Even if the anticipated outcome Sunday night for Micah Parsons’ return to AT&T Stadium is the same as the Packers’ recent playoff visit — a Green Bay blowout after the 2023 season — it’s the circumstances that have changed that matter most. It sounds strange, but forget the result and look at the point spreads.

The Packers are a seven-point favorite here Sunday night, according to most sportsbooks. The Cowboys are the biggest home underdog in the NFL this week. The winless Giants are given a slightly better chance (plus-6.5) against the undefeated LA Chargers than the Cowboys have been granted by the oddsmakers.

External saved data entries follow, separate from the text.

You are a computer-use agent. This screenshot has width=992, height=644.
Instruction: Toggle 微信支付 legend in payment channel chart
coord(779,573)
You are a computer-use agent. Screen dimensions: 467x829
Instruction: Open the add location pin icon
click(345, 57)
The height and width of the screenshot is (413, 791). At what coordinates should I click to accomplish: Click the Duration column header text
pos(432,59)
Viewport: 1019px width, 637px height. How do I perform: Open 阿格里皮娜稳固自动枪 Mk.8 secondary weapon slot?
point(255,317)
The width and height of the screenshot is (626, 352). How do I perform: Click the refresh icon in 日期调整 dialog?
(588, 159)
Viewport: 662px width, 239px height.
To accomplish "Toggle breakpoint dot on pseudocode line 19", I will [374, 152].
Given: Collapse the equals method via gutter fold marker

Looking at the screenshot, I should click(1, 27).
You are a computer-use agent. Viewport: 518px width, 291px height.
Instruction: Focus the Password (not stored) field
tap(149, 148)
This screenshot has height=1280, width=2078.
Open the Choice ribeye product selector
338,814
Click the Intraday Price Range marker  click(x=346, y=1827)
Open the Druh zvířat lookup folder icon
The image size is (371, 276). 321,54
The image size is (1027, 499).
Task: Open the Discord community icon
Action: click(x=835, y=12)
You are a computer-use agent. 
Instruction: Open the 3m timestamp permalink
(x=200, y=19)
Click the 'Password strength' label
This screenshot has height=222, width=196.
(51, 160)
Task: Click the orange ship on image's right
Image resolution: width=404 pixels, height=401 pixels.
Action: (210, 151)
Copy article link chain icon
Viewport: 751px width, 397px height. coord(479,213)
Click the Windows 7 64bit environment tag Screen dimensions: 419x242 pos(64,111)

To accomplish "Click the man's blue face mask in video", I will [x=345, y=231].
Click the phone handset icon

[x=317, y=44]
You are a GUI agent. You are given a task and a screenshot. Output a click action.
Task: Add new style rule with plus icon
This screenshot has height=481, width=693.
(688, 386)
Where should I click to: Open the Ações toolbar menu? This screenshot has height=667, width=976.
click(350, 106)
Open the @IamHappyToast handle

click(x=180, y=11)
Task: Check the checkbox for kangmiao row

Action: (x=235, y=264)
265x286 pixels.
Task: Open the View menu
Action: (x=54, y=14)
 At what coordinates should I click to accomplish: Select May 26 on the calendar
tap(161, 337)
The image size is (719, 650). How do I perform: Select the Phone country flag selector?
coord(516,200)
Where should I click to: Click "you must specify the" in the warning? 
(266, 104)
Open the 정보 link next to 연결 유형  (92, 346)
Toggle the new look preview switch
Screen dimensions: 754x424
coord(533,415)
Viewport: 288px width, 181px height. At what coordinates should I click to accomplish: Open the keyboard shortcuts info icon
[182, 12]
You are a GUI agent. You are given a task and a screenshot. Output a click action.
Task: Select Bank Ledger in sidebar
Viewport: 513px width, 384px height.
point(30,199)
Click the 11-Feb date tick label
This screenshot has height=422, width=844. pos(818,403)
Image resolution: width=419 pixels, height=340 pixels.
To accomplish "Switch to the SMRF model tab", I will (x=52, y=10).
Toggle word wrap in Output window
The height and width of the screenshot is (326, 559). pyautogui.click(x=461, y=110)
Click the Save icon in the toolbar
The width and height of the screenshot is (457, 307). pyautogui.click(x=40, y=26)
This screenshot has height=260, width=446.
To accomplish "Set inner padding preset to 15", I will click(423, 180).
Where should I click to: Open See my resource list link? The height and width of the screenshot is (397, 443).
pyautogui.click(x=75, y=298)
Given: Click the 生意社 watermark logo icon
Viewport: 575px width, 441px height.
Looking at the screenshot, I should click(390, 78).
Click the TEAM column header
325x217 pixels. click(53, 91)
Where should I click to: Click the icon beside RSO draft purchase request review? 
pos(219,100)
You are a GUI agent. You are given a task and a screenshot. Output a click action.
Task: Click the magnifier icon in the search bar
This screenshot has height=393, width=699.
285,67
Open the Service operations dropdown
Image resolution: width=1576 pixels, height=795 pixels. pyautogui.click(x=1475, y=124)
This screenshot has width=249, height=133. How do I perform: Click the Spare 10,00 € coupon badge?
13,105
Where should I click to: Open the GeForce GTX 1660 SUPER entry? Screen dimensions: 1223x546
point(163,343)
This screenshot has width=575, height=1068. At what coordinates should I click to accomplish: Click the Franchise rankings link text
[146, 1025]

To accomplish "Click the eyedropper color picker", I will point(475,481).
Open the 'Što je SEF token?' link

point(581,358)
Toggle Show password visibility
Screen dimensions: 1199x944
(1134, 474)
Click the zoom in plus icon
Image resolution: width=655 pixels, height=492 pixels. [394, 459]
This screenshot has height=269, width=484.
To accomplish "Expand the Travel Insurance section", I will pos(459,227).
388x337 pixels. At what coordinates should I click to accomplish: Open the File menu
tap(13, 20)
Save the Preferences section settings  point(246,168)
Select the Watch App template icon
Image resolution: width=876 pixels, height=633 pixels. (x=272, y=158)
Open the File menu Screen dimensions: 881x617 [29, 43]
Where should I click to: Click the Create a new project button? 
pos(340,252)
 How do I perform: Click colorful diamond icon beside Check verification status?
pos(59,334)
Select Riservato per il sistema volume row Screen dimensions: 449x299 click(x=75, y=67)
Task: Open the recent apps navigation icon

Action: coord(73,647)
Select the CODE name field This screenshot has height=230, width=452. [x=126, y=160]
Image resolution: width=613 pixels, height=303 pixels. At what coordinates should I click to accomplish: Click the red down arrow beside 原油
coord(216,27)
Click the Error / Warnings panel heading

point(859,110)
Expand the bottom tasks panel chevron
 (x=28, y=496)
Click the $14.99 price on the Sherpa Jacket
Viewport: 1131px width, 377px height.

Rewind to January 2024. Dak Prescott is talking just days before the Green Bay playoff game about the significance of all of his Louis Vuitton bags and luggage. It’s all about the LV, he explains, since the Super Bowl is in Las Vegas. Parsons is talking about the possible loss of coordinator Dan Quinn (he will leave sooner that anticipated for Washington) and says, “It could possibly be my last ride with Q, and if it is, we’re gonna make sure it’s a damn good one.”

It would be 27-0 in the second quarter before Dallas got on the board. It would be 48-16 early in the fourth quarter before Jordan Love stopped throwing to wide open receivers.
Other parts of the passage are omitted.